» WHAT YOU ARE ASKED TO DO
Please retype the data in full, exactly as given.

[Dataset items]
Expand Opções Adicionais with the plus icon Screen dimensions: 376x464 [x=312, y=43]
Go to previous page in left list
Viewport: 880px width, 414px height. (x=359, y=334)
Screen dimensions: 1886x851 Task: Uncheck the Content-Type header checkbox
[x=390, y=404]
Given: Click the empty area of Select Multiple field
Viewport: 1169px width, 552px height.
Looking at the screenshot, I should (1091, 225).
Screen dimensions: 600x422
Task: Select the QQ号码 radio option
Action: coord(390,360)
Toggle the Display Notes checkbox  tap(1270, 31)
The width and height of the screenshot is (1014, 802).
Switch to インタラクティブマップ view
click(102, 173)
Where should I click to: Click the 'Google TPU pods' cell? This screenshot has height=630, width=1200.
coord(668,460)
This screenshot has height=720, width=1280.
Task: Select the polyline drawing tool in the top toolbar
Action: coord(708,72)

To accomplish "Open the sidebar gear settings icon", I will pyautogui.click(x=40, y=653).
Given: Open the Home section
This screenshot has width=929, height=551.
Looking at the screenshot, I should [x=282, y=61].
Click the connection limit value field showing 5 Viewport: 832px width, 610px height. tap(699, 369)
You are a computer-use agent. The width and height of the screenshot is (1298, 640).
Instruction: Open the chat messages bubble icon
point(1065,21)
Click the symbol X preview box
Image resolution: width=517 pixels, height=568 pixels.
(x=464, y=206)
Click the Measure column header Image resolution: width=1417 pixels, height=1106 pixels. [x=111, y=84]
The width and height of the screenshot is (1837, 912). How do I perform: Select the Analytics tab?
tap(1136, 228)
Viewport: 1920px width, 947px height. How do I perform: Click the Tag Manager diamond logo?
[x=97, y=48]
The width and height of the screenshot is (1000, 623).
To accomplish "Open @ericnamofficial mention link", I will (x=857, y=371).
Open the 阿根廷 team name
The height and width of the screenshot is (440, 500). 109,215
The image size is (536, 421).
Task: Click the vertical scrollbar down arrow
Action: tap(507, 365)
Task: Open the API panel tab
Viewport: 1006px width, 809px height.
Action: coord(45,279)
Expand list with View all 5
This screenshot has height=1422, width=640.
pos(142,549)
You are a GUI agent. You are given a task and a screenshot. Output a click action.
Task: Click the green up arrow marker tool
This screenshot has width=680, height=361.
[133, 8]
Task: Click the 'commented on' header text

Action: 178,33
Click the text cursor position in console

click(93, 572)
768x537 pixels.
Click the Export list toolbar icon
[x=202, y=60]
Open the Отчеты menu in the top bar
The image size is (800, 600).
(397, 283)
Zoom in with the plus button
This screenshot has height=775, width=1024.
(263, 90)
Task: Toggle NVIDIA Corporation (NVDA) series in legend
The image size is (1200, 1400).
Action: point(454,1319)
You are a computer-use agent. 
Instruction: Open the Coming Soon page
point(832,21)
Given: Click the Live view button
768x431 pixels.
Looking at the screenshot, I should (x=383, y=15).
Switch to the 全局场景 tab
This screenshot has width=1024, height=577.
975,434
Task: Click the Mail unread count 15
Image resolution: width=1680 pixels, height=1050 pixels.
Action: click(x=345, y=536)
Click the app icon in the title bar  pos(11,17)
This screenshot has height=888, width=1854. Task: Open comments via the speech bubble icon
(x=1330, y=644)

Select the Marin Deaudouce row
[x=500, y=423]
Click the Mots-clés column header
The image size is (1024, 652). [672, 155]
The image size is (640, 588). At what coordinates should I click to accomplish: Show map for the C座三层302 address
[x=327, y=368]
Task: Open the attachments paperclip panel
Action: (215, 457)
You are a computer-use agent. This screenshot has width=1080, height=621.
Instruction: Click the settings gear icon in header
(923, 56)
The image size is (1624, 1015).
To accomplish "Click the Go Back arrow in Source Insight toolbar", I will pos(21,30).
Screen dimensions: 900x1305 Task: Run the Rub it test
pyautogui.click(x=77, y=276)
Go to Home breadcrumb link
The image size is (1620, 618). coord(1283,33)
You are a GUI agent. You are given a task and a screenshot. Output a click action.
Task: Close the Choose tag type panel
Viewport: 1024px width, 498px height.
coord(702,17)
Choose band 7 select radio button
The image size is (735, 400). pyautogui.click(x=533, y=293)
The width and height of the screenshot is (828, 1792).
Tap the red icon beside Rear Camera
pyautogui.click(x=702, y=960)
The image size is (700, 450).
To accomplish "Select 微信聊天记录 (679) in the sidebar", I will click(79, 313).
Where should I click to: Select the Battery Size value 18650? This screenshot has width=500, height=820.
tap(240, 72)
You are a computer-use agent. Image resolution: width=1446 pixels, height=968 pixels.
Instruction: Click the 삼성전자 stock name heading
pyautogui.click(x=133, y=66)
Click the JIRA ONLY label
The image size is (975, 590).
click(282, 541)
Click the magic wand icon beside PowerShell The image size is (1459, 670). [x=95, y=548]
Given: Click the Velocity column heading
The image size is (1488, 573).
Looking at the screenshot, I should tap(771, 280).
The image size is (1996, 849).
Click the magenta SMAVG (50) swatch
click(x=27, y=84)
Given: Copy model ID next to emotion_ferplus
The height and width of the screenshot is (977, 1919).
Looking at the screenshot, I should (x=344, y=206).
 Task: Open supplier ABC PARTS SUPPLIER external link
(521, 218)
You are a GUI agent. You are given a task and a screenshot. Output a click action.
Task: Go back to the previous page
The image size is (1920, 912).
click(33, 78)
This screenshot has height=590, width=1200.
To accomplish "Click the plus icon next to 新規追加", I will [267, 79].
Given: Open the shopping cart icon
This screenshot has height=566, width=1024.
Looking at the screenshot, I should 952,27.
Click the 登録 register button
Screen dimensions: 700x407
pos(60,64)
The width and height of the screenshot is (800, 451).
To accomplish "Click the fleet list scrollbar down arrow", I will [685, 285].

» EXPECTED ANSWER
Expand Opções Adicionais with the plus icon Screen dimensions: 376x464 [x=312, y=43]
Go to previous page in left list
Viewport: 880px width, 414px height. (x=359, y=334)
Screen dimensions: 1886x851 Task: Uncheck the Content-Type header checkbox
[x=390, y=404]
Given: Click the empty area of Select Multiple field
Viewport: 1169px width, 552px height.
Looking at the screenshot, I should (1091, 225).
Screen dimensions: 600x422
Task: Select the QQ号码 radio option
Action: coord(390,360)
Toggle the Display Notes checkbox  tap(1270, 31)
The width and height of the screenshot is (1014, 802).
Switch to インタラクティブマップ view
click(102, 173)
Where should I click to: Click the 'Google TPU pods' cell? This screenshot has height=630, width=1200.
coord(668,460)
This screenshot has height=720, width=1280.
Task: Select the polyline drawing tool in the top toolbar
Action: coord(708,72)

To accomplish "Open the sidebar gear settings icon", I will pyautogui.click(x=40, y=653).
Given: Open the Home section
This screenshot has width=929, height=551.
Looking at the screenshot, I should [x=282, y=61].
Click the connection limit value field showing 5 Viewport: 832px width, 610px height. tap(699, 369)
You are a computer-use agent. The width and height of the screenshot is (1298, 640).
Instruction: Open the chat messages bubble icon
point(1065,21)
Click the symbol X preview box
Image resolution: width=517 pixels, height=568 pixels.
(x=464, y=206)
Click the Measure column header Image resolution: width=1417 pixels, height=1106 pixels. [x=111, y=84]
The width and height of the screenshot is (1837, 912). How do I perform: Select the Analytics tab?
tap(1136, 228)
Viewport: 1920px width, 947px height. How do I perform: Click the Tag Manager diamond logo?
[x=97, y=48]
The width and height of the screenshot is (1000, 623).
To accomplish "Open @ericnamofficial mention link", I will (x=857, y=371).
Open the 阿根廷 team name
The height and width of the screenshot is (440, 500). 109,215
The image size is (536, 421).
Task: Click the vertical scrollbar down arrow
Action: tap(507, 365)
Task: Open the API panel tab
Viewport: 1006px width, 809px height.
Action: coord(45,279)
Expand list with View all 5
This screenshot has height=1422, width=640.
pos(142,549)
You are a GUI agent. You are given a task and a screenshot. Output a click action.
Task: Click the green up arrow marker tool
This screenshot has width=680, height=361.
[133, 8]
Task: Click the 'commented on' header text

Action: 178,33
Click the text cursor position in console

click(93, 572)
768x537 pixels.
Click the Export list toolbar icon
[x=202, y=60]
Open the Отчеты menu in the top bar
The image size is (800, 600).
(397, 283)
Zoom in with the plus button
This screenshot has height=775, width=1024.
(263, 90)
Task: Toggle NVIDIA Corporation (NVDA) series in legend
The image size is (1200, 1400).
Action: point(454,1319)
You are a computer-use agent. 
Instruction: Open the Coming Soon page
point(832,21)
Given: Click the Live view button
768x431 pixels.
Looking at the screenshot, I should (x=383, y=15).
Switch to the 全局场景 tab
This screenshot has width=1024, height=577.
975,434
Task: Click the Mail unread count 15
Image resolution: width=1680 pixels, height=1050 pixels.
Action: click(x=345, y=536)
Click the app icon in the title bar  pos(11,17)
This screenshot has height=888, width=1854. Task: Open comments via the speech bubble icon
(x=1330, y=644)

Select the Marin Deaudouce row
[x=500, y=423]
Click the Mots-clés column header
The image size is (1024, 652). [672, 155]
The image size is (640, 588). At what coordinates should I click to accomplish: Show map for the C座三层302 address
[x=327, y=368]
Task: Open the attachments paperclip panel
Action: (215, 457)
You are a computer-use agent. This screenshot has width=1080, height=621.
Instruction: Click the settings gear icon in header
(923, 56)
The image size is (1624, 1015).
To accomplish "Click the Go Back arrow in Source Insight toolbar", I will pos(21,30).
Screen dimensions: 900x1305 Task: Run the Rub it test
pyautogui.click(x=77, y=276)
Go to Home breadcrumb link
The image size is (1620, 618). coord(1283,33)
You are a GUI agent. You are given a task and a screenshot. Output a click action.
Task: Close the Choose tag type panel
Viewport: 1024px width, 498px height.
coord(702,17)
Choose band 7 select radio button
The image size is (735, 400). pyautogui.click(x=533, y=293)
The width and height of the screenshot is (828, 1792).
Tap the red icon beside Rear Camera
pyautogui.click(x=702, y=960)
The image size is (700, 450).
To accomplish "Select 微信聊天记录 (679) in the sidebar", I will click(79, 313).
Where should I click to: Select the Battery Size value 18650? This screenshot has width=500, height=820.
tap(240, 72)
You are a computer-use agent. Image resolution: width=1446 pixels, height=968 pixels.
Instruction: Click the 삼성전자 stock name heading
pyautogui.click(x=133, y=66)
Click the JIRA ONLY label
The image size is (975, 590).
click(282, 541)
Click the magic wand icon beside PowerShell The image size is (1459, 670). [x=95, y=548]
Given: Click the Velocity column heading
The image size is (1488, 573).
Looking at the screenshot, I should tap(771, 280).
The image size is (1996, 849).
Click the magenta SMAVG (50) swatch
click(x=27, y=84)
Given: Copy model ID next to emotion_ferplus
The height and width of the screenshot is (977, 1919).
Looking at the screenshot, I should (x=344, y=206).
 Task: Open supplier ABC PARTS SUPPLIER external link
(521, 218)
You are a GUI agent. You are given a task and a screenshot. Output a click action.
Task: Go back to the previous page
The image size is (1920, 912).
click(33, 78)
This screenshot has height=590, width=1200.
To accomplish "Click the plus icon next to 新規追加", I will [267, 79].
Given: Open the shopping cart icon
This screenshot has height=566, width=1024.
Looking at the screenshot, I should 952,27.
Click the 登録 register button
Screen dimensions: 700x407
pos(60,64)
The width and height of the screenshot is (800, 451).
To accomplish "Click the fleet list scrollbar down arrow", I will [685, 285].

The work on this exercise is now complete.